— Begin Given information —

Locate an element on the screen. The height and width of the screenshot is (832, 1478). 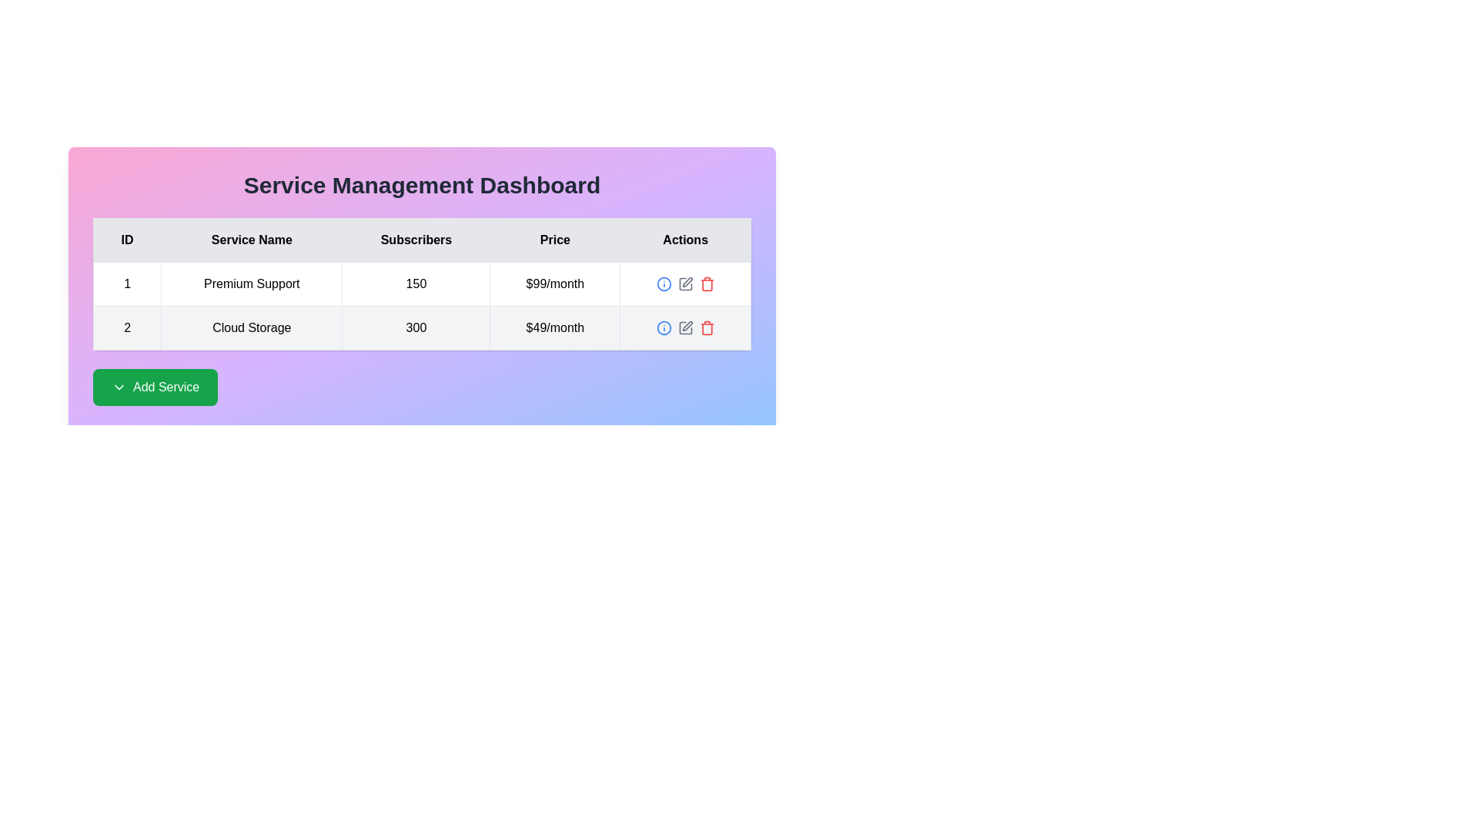
the Text label in the last cell of the table header, which indicates actions for the entries below is located at coordinates (685, 240).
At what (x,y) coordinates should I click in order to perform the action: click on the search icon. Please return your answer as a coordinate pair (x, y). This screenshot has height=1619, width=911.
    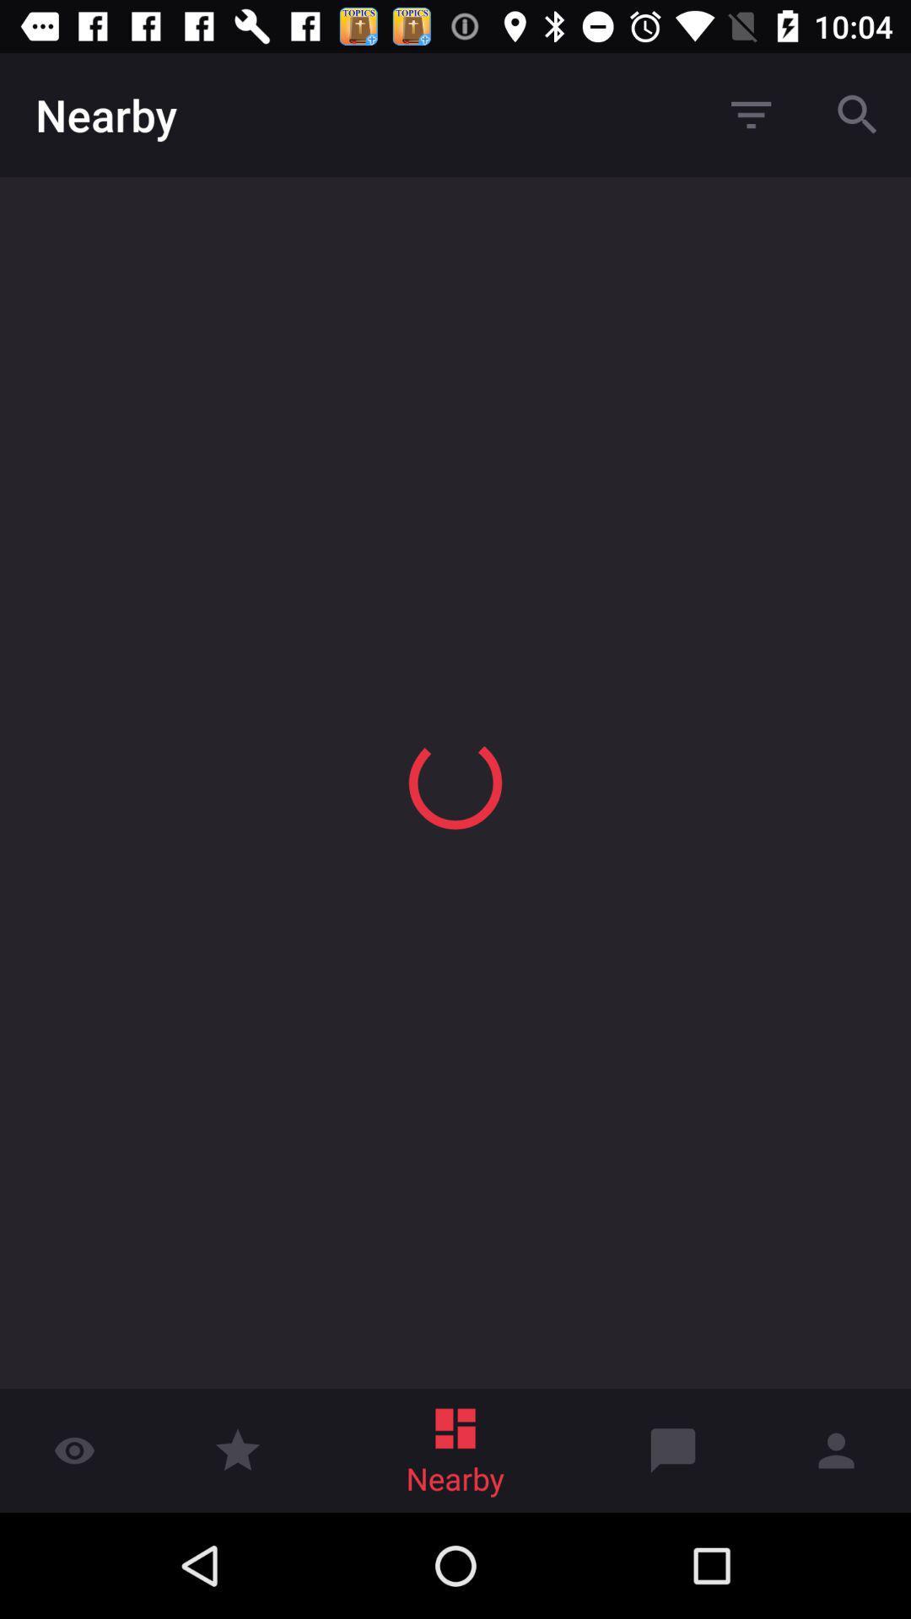
    Looking at the image, I should click on (858, 115).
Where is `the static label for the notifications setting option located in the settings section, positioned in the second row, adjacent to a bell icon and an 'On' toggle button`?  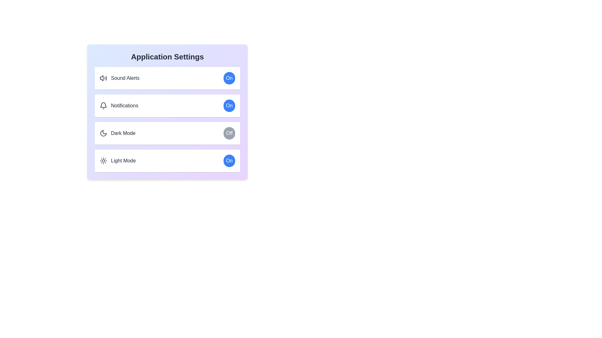
the static label for the notifications setting option located in the settings section, positioned in the second row, adjacent to a bell icon and an 'On' toggle button is located at coordinates (124, 106).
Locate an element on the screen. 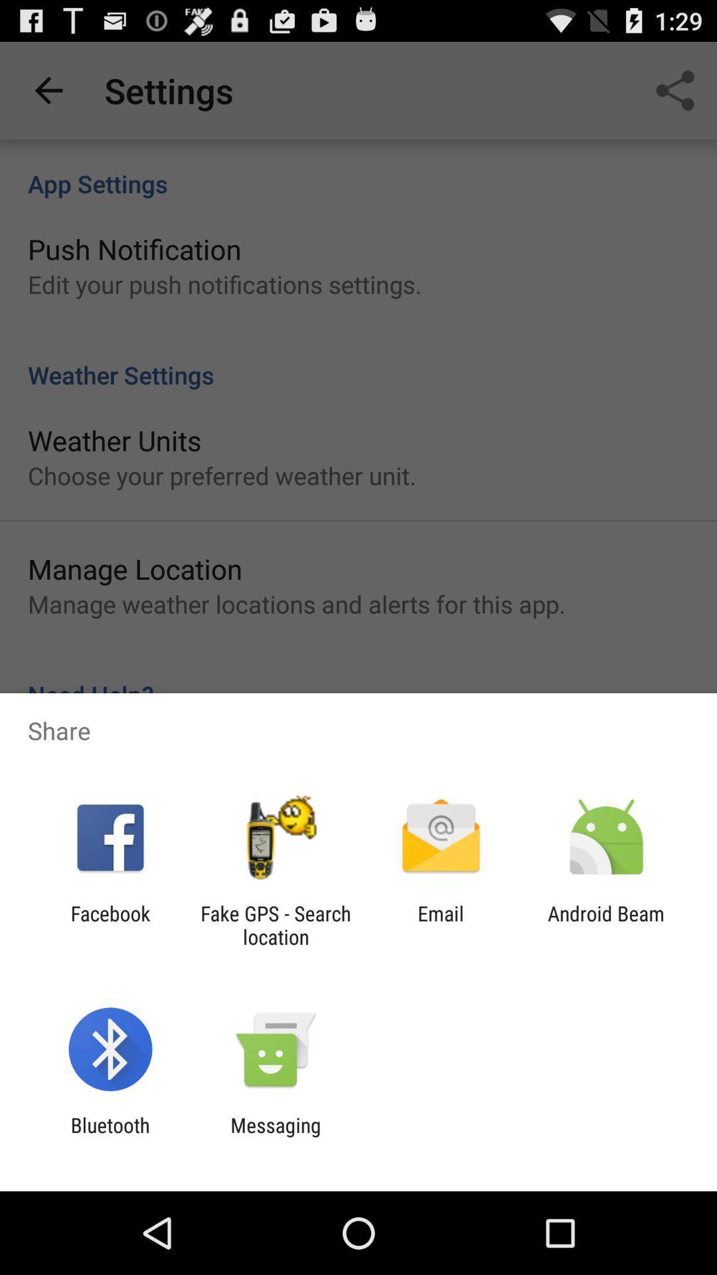 This screenshot has width=717, height=1275. the app to the right of the facebook app is located at coordinates (275, 924).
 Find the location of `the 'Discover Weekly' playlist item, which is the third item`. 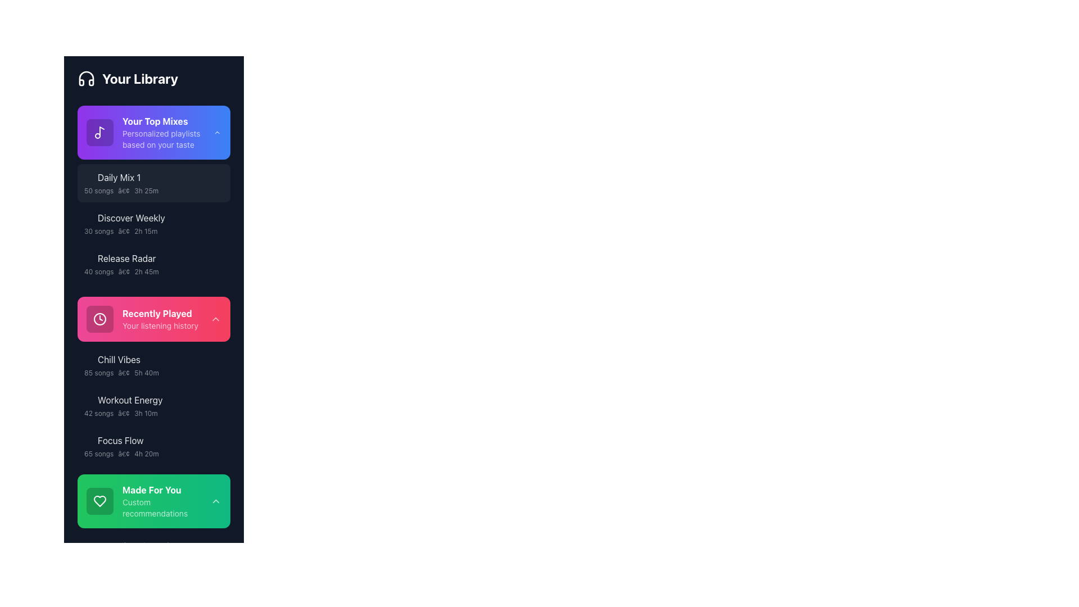

the 'Discover Weekly' playlist item, which is the third item is located at coordinates (148, 223).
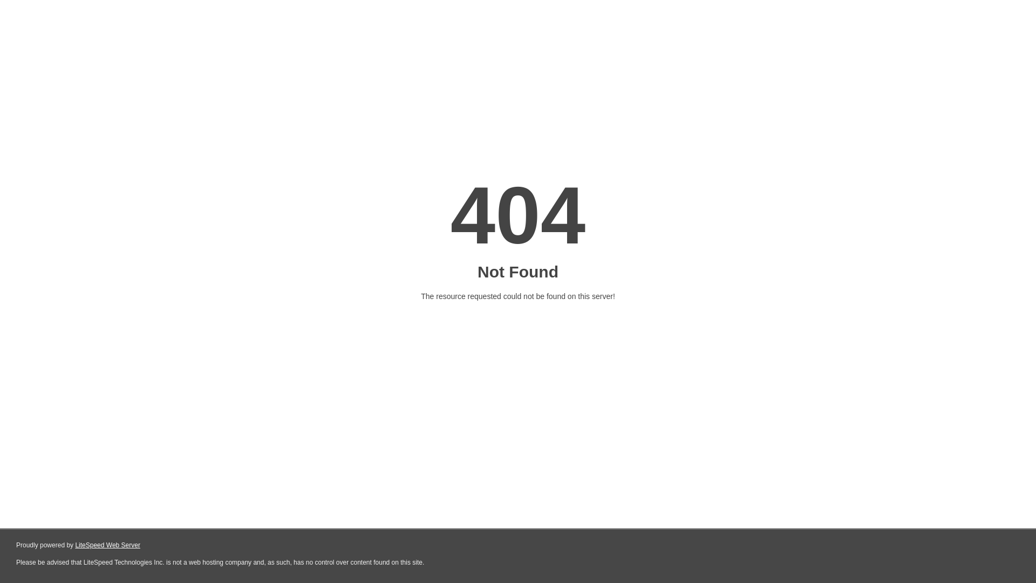 The image size is (1036, 583). Describe the element at coordinates (107, 545) in the screenshot. I see `'LiteSpeed Web Server'` at that location.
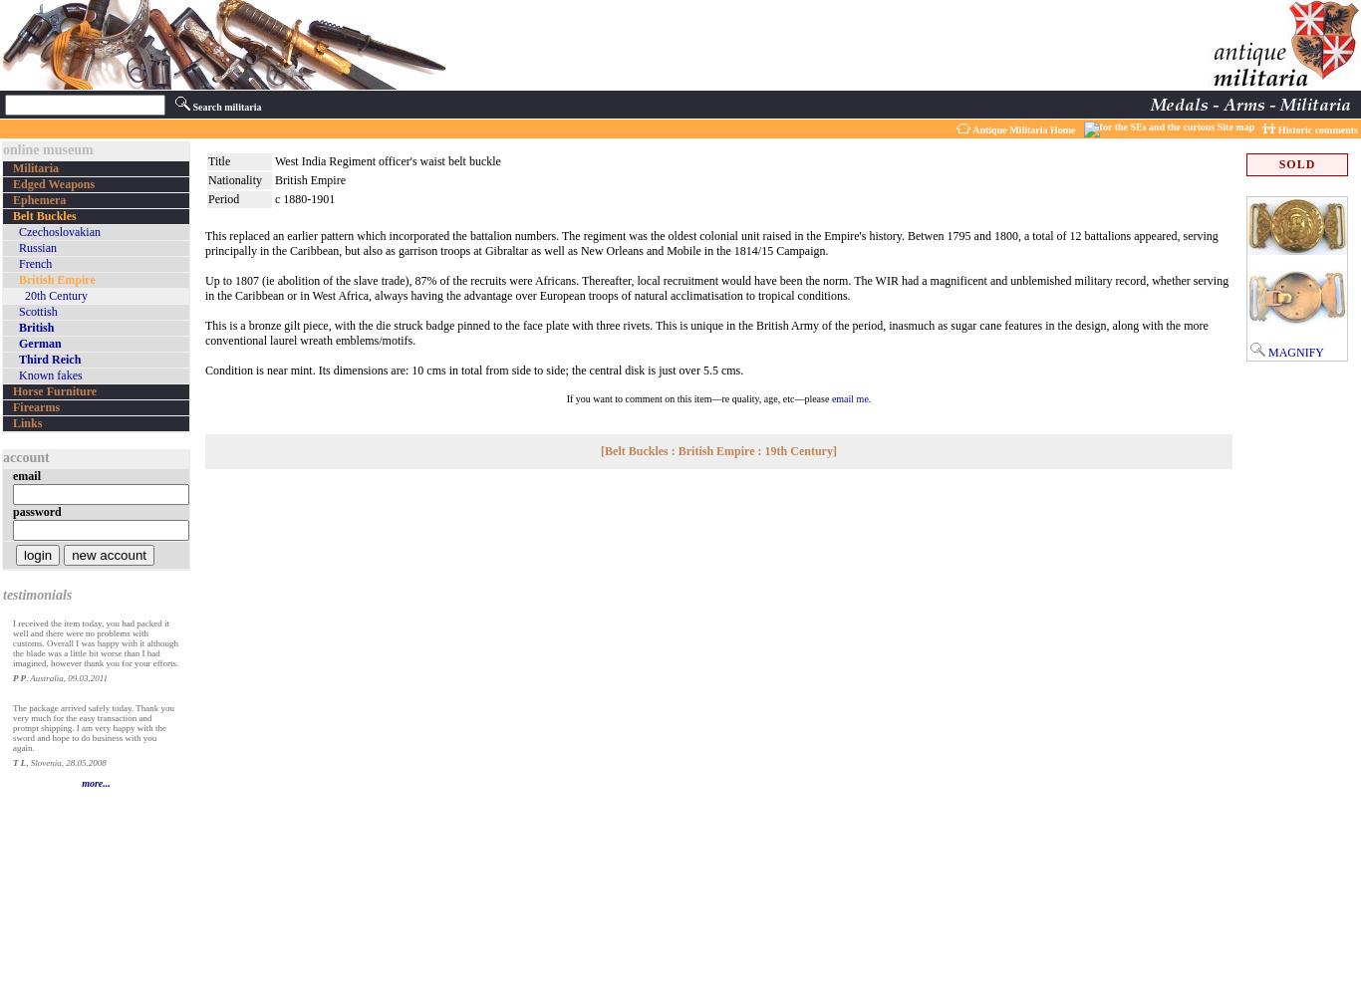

— End Given information —

- Written request -
Format the lines as a Markdown table with the columns "No." and "Line". Start with the line containing "Find the location", continue through the end of the records, skip blank lines, and leave out the pictures.

- Correct response -
| No. | Line |
|---|---|
| 1 |  Find the location of `the 'Discover Weekly' playlist item, which is the third item`.  |
| 2 | the 'Discover Weekly' playlist item, which is the third item is located at coordinates (148, 223). |
| 3 |  The image size is (1036, 583). Describe the element at coordinates (107, 545) in the screenshot. I see `'LiteSpeed Web Server'` at that location. |